I'm auditioning for Oliver! My mom found out that the local professional theatre is putting it on and auditions are really soon. All I have to do is learn one of the songs they provided and I could get the role of my dreams, the Artful Dodger! (Or the young female lead, the "rude yet flirtatious" Charlotte)
I've decided to go with Dodger's "Consider Yourself." My strength is belting, and the song is perfect for my range. I REALLY hope that I get the role. It would make my memories of this year much better. Plus, it could start me on the road to being the next Ethel Merman!
What does it mean when a girl you barely know says you look adorable? It was the day of silence & we were both wearing ribbons, and she came up to talk to a guy friend of mine while I was putting on my cold-weather garb. As I pulled on my hat she said, "You look adorable!" and I said "Thanks!" and ducked my head and ran away to get home and look in the mirror.

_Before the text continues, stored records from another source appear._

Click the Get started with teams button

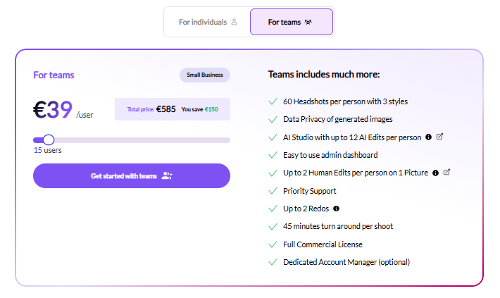point(132,176)
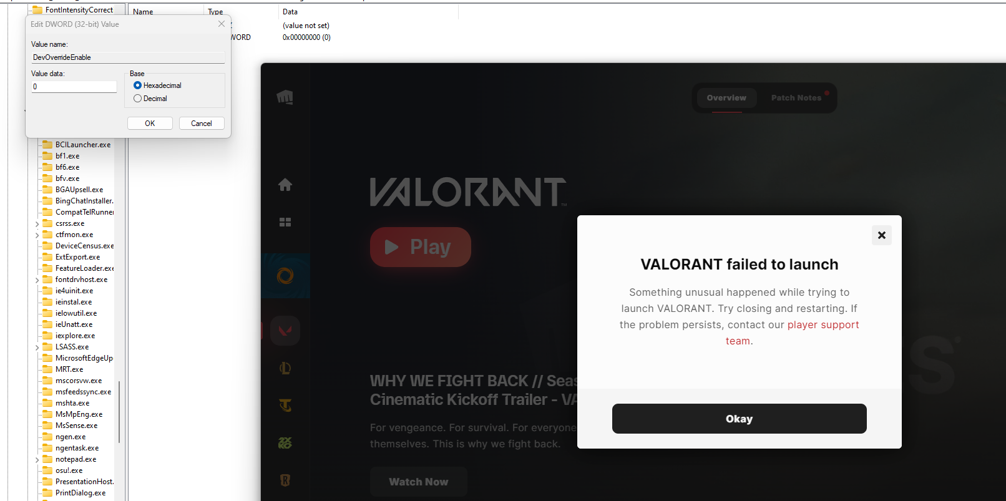The image size is (1006, 501).
Task: Switch to the Patch Notes tab
Action: 796,98
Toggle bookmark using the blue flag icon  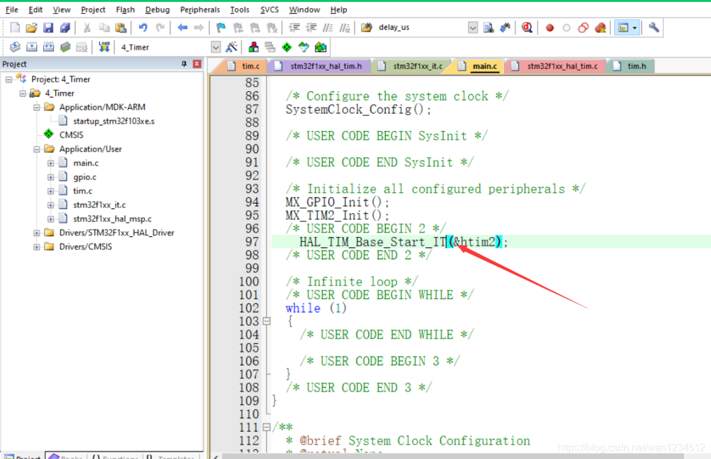221,28
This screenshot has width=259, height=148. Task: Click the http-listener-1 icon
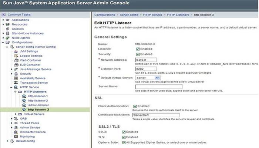click(x=24, y=96)
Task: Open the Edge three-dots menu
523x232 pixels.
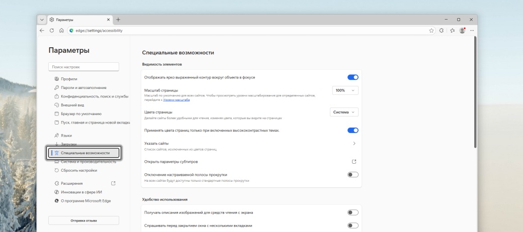Action: pos(472,30)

It's true, I did look adorable. ;)
But do straight girls often say things like that? We've never spoken before that. I'd definitely go out with her if she was interested, but how do I know based on so little field research?

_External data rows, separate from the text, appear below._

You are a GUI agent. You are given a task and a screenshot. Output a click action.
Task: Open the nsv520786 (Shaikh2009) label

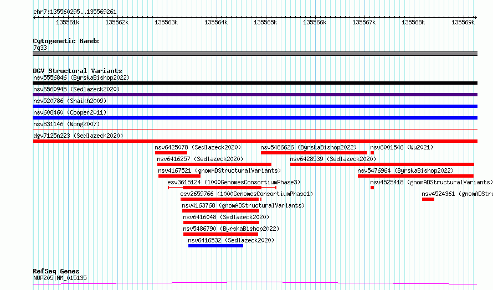point(70,101)
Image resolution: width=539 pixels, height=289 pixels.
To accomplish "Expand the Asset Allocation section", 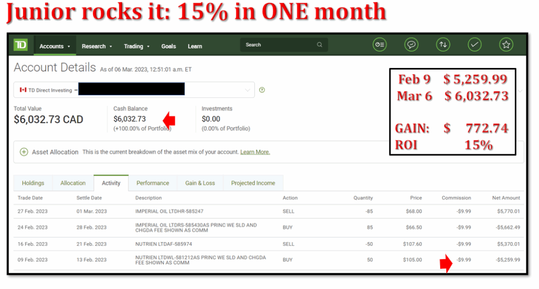I will pos(24,152).
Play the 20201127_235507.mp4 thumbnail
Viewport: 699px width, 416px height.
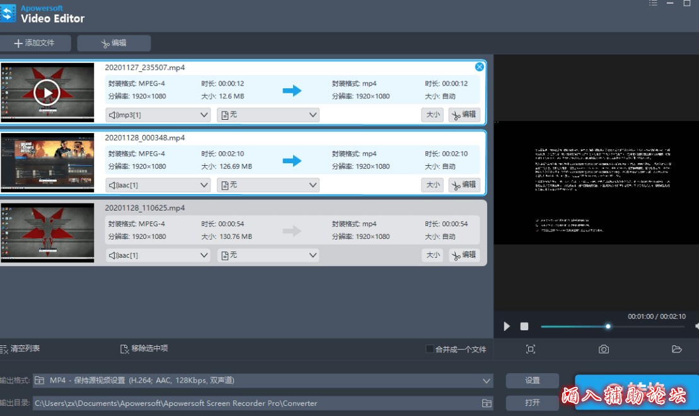(x=47, y=93)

I've snagged the best cast ever! My crush, as it turns out, loves Buffy & will be playing one of the lesbians. Hope against hope she comes out using the role...Also, I've filled the other roles with older kids who are starring in the current musical and stuff. The boy playing my romantic interest can even play guitar.

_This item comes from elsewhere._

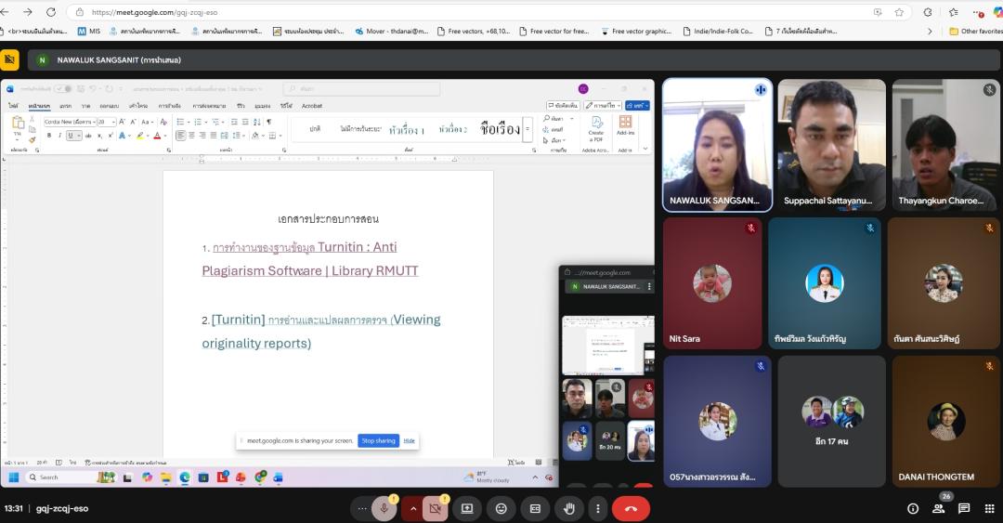
Task: Show the participants list
Action: pyautogui.click(x=939, y=508)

I'm so excited! I actually get to play Buffy! Outside of my shower! In front of people! My voice is perfect for the role and all the cool kids will be in it, which makes me one of them!
We have a FaceBook group and everything.
It's hailing so hard right now that my mom actually has a legit excuse not to take me out for milkshakes (the fact that we can't drive, not the temp. I can eat ice cream anywhere, any time).
I hope that means I don't have to go to school tomorrow. I hate school. I hate Mr. Richards, who can't give directions when we need them and talks to hear his own voice.
I also hate how my mom keeps walking in because my window has a view of the hail. I've decided to ignore her.
Has anyone else noticed that queer people just seem to gravitate to each other, even without knowing each others' sexualities?
My friendish thingy Aleksandra is pan, and her BFF is some variety of queer.
But more importantly, both my friends Katrina and Emily are pan/demi/bi (they're kind of fluid). Katrina came out first during conversation backstage at Puss in Boots today and Emily and I just kind of followed. It was nice to know I'm not alone, and have my secret out there so easily.
Sam's Easter post made me start thinking a little more about my own struggles with weight, and I though I'd write a little bit about them.
When I tell people about my weight problems they think I'm just trying to get attention, or that I have a mental problem. But I'm not--I really do have a problem, it's real, and I have to find a way to fix it.
You know, girls loving girls makes so much more sense to me. I don't know why. It seems pure somehow. Holy or something. Corny right? But it's true.
I've been working on a poem. I don't usually do that--work on writing. But I'm putting together these phrases into a letter to Girl. Girl is the one I'm waiting for. Now I sound schizo, but oh well.
Is it weird that I kind of like boys but I also feel like a lesbian? There's something nice about the word when I say it out loud. "I'm a lesbian." I'm terribly confused.